What you will do → Needed from the entries below: every line that holds the word "width".

Start of Data for processing

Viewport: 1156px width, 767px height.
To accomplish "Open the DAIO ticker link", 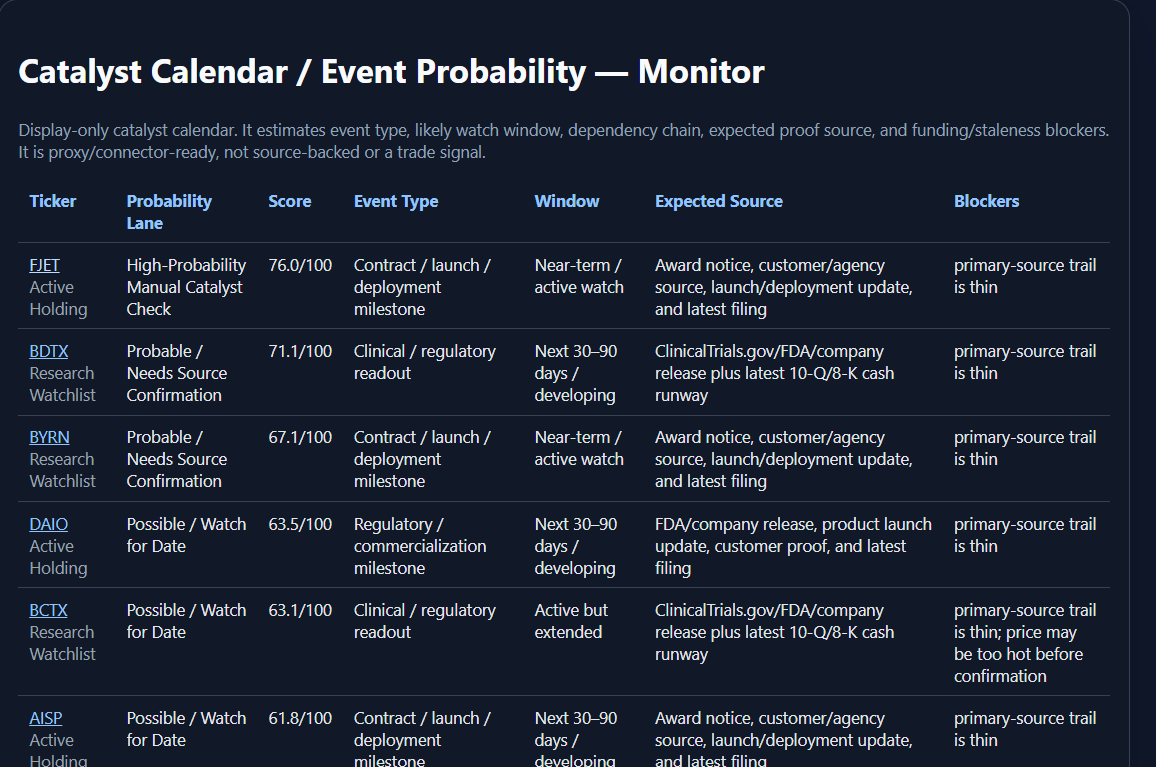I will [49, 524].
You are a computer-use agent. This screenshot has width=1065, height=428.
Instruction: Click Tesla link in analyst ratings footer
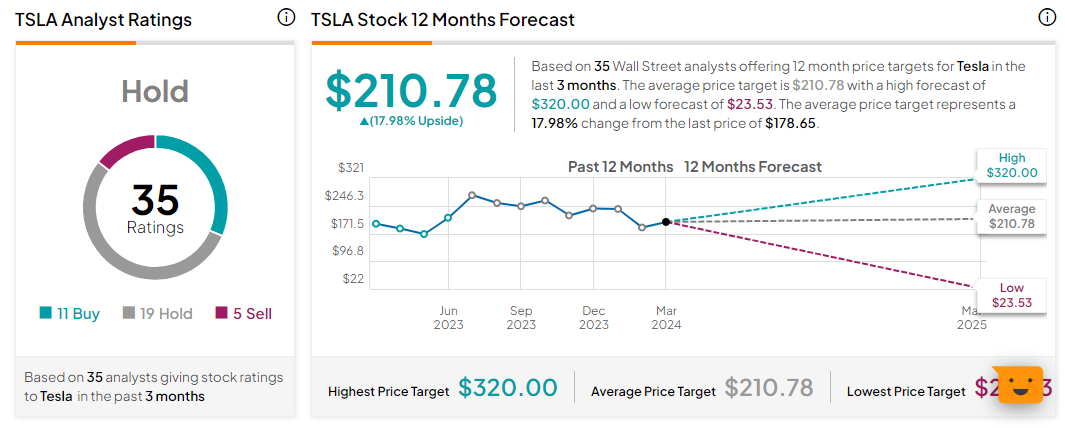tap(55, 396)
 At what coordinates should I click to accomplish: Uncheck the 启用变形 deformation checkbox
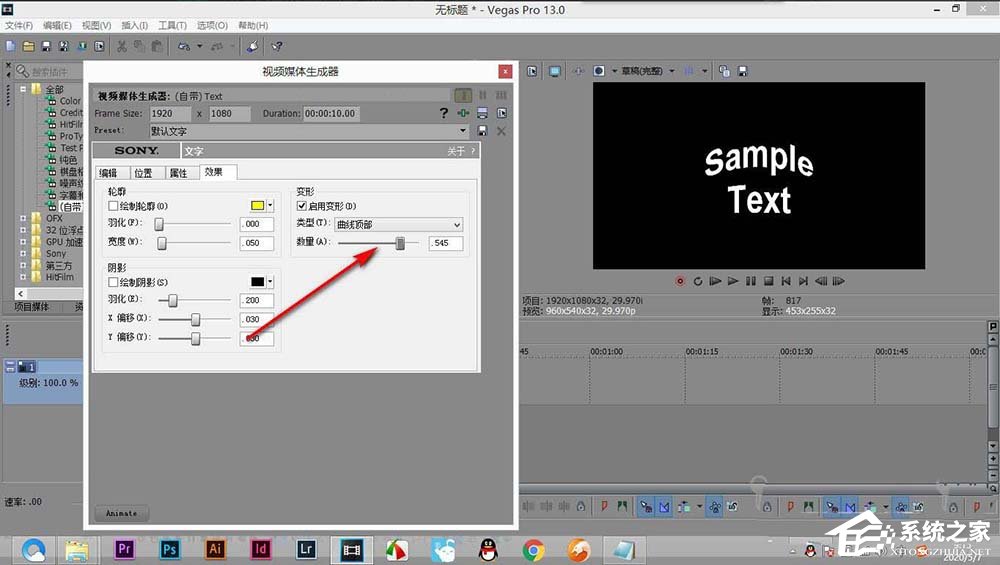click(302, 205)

End of Data for processing

Exercise answer →
Viewport: 1156px width, 767px height.
You are a computer-use agent. This screenshot has width=1065, height=428.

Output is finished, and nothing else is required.